The Market place is evolving away from Brick and Mortar stores. Look at LARGE retailers like Barnes and Noble. Books were the mainstay of their business and book sales took a steep dive, they are evolving to focus on electronic book sales. The Internet is the brick and mortar store of the dawning era. Less labor intensive, and faster and easier to shop. The savings get passed to the consumer, at the cost of having to wait for delivery. Brick and mortar stores provide convenience and fill the need for "gotta have it NOW", but for the customer who can wait a few days, it is MUCH more economical to shop on-line.There are tough economies in the mix, and unless a brick and mortar store can develop an interface with the internet, they will suffer the decreased sales and loss of their business. Supply and demand. If you find you can not compete under your present model, adapt.

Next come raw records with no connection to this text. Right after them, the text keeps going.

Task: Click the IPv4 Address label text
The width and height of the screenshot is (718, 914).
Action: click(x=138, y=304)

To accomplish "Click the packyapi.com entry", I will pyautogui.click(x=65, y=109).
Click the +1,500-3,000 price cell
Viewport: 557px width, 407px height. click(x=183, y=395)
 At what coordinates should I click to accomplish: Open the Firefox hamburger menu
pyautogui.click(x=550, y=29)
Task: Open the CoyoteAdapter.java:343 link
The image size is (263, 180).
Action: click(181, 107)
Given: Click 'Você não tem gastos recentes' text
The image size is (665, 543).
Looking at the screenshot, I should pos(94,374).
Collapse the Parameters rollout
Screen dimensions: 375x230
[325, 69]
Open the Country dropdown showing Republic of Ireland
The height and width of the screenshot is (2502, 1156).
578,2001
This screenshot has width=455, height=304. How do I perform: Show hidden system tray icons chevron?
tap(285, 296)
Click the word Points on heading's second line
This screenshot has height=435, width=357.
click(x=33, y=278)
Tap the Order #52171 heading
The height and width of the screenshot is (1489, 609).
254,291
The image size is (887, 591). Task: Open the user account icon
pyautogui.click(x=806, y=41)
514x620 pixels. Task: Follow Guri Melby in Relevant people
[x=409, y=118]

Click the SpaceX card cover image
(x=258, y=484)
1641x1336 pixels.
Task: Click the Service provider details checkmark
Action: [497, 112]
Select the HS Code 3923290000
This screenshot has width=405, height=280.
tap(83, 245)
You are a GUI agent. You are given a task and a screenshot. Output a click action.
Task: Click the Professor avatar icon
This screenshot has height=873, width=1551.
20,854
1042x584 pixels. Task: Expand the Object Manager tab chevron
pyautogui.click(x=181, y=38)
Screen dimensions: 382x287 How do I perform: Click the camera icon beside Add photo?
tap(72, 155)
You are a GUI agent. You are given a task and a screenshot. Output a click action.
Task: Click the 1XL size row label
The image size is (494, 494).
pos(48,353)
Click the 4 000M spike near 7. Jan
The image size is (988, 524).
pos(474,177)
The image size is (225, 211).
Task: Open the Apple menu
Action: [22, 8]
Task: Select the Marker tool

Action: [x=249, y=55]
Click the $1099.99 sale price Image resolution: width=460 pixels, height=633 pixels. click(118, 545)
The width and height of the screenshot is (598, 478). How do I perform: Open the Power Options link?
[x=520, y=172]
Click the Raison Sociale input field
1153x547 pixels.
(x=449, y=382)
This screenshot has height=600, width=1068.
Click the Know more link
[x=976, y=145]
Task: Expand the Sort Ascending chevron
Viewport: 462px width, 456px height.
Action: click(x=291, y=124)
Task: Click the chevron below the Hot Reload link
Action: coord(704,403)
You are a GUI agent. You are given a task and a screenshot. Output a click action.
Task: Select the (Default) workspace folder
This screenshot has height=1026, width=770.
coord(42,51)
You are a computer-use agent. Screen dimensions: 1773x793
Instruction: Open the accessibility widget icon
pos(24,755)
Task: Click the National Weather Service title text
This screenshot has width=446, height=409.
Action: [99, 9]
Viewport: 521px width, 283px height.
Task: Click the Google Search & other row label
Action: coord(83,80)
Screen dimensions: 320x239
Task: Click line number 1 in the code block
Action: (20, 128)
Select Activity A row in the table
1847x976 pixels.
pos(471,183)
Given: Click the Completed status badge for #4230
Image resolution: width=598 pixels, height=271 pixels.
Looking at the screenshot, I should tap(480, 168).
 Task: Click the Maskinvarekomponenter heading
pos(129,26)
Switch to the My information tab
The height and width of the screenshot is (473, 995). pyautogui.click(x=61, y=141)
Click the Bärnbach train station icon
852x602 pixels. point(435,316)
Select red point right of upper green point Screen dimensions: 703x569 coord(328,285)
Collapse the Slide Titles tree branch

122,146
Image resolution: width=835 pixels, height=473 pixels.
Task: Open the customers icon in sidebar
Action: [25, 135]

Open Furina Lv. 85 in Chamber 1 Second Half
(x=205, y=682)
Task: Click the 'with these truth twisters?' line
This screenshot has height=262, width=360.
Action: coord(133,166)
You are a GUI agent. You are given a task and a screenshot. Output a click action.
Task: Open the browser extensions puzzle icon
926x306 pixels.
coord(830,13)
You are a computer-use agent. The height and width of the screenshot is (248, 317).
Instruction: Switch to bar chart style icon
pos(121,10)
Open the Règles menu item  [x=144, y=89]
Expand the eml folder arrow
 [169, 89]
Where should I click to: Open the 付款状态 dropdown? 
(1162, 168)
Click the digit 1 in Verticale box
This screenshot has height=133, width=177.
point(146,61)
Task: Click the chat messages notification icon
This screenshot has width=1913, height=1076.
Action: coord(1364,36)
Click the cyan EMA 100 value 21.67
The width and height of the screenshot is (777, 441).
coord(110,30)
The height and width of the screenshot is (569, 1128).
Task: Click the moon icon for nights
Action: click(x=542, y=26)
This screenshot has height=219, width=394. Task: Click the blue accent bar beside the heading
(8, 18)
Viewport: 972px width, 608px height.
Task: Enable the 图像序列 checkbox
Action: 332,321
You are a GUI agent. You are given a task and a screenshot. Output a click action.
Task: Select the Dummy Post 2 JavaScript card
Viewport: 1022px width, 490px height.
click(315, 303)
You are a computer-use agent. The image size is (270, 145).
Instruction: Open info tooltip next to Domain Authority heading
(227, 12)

Without disagreeing too much, the latest "gadgets" such as smartphones should be used to take advantage of that kind of technology. The "brick and mortar" places didn't lose marketshare because of smartphones and the smartphone people aren't taking over. Every method is part of the "marketplace". The left wants to "manage" things by putting down one method over another. Competition is good.
Of course it's unethical to use brick-and-mortar stores as showrooms to look at merchandise and then buy from online suppliers. The B & M stores have the huge expenses of attractive displays plus knowledgeable sales reps and/or knowledgeable designers to help the "customer".
That this common practice is unethical won't stop it......but just because many people do it doesn't make it right.